Back in the Comet that, after six thousand miles, seemed as fresh and trim as it had at London Airport, it was half an hour across the China Sea before one’s clothes came unstuck from one’s body. Then it was only another hour or so before the Chinese communist-owned outer islands of Hong Kong showed up below and we began to drift down to that last little strip of tarmac set in one of the most beautiful views in the world. It was nearly five o’clock and just over twenty-six hours and seven thousand miles from London. Twenty minutes late! Take a letter please, Miss Trueblood.
* * *
“Is more better now, Master?”
I grunted luxuriously and the velvet hands withdrew from my shoulders. More Tiger Balm was applied to the finger tips and then the hands were back, now to massage the base of my neck with soft authority. Through the open french windows the song of bulbuls came from the big orchid tree covered with deep pink blossom and two Chinese magpies chattered in the grove of casuarina. Somewhere far away turtle doves were saying ‘coocoroo’. Number One Boy (Number One from among seven in the house) came in to say that breakfast was ready on the veranda. I exchanged compliments with the dimpling masseuse, put on a shirt and trousers and sandals and walked out into the spectacular, sun-drenched view.
As, half-way through the delicious scrambled eggs and bacon, a confiding butterfly, black and cream and dark blue, settled on my wrist, I reflected that heaven could wait. Here, on the green and scarcely inhabited slopes of Shek-O, above Big Wave Bay on the south-east corner of Hong Kong island, was good enough.

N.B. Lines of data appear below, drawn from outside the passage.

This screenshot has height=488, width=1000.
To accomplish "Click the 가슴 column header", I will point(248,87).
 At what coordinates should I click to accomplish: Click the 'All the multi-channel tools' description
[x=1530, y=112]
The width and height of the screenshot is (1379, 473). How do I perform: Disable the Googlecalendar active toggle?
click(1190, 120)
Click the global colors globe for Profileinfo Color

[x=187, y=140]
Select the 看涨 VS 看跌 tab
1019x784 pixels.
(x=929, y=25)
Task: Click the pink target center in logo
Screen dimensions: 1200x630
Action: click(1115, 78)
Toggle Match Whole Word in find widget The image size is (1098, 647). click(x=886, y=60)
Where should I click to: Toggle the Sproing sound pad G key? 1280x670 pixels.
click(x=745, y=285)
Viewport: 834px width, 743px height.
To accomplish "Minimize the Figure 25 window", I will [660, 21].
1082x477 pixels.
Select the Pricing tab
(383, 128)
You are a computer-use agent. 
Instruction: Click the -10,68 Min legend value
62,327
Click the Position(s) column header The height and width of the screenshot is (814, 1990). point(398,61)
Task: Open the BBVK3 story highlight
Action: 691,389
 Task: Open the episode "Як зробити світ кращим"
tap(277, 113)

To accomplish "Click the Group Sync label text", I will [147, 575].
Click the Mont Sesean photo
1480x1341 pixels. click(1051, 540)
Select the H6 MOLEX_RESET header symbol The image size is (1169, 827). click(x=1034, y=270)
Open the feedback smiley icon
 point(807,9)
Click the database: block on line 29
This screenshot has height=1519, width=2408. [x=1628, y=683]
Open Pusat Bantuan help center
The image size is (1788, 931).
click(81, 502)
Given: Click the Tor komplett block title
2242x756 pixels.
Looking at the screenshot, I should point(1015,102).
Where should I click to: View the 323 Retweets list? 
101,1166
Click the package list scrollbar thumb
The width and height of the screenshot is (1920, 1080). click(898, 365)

This was my first morning in Hong Kong and this small paradise was the house of friends, Mr and Mrs Hugh Barton. Hugh Barton is perhaps the most powerful surviving English taipan (big shot) in the Orient, and he lives in discreet accordance with his status as Chairman of Messrs Jardine Matheson, the great Far Eastern trading corporation founded by two energetic Scotsmen one hundred and forty years ago. They say in Hong Kong that power resides in the Jockey Club, Jardine Mathesons, the Hong Kong and Shanghai Bank, and Her Majesty’s Government — in that order. Hugh Barton, being a steward of the Jockey Club, Chairman of Jardine’s, Deputy Chairman of the Hong Kong and Shanghai Bank and a member of the Governor’s Legislative Council, has it every way, and when I complained of a mildly stiff neck after my flight it was natural that so powerful a taipan’s household should conjure up a comely masseuse before breakfast. That is the right way, but alas how rare, for powerful taipans to operate. When, the night before, I had complimented Mrs Barton for having fixed a supremely theatrical new moon for my arrival, I was not being all that fanciful.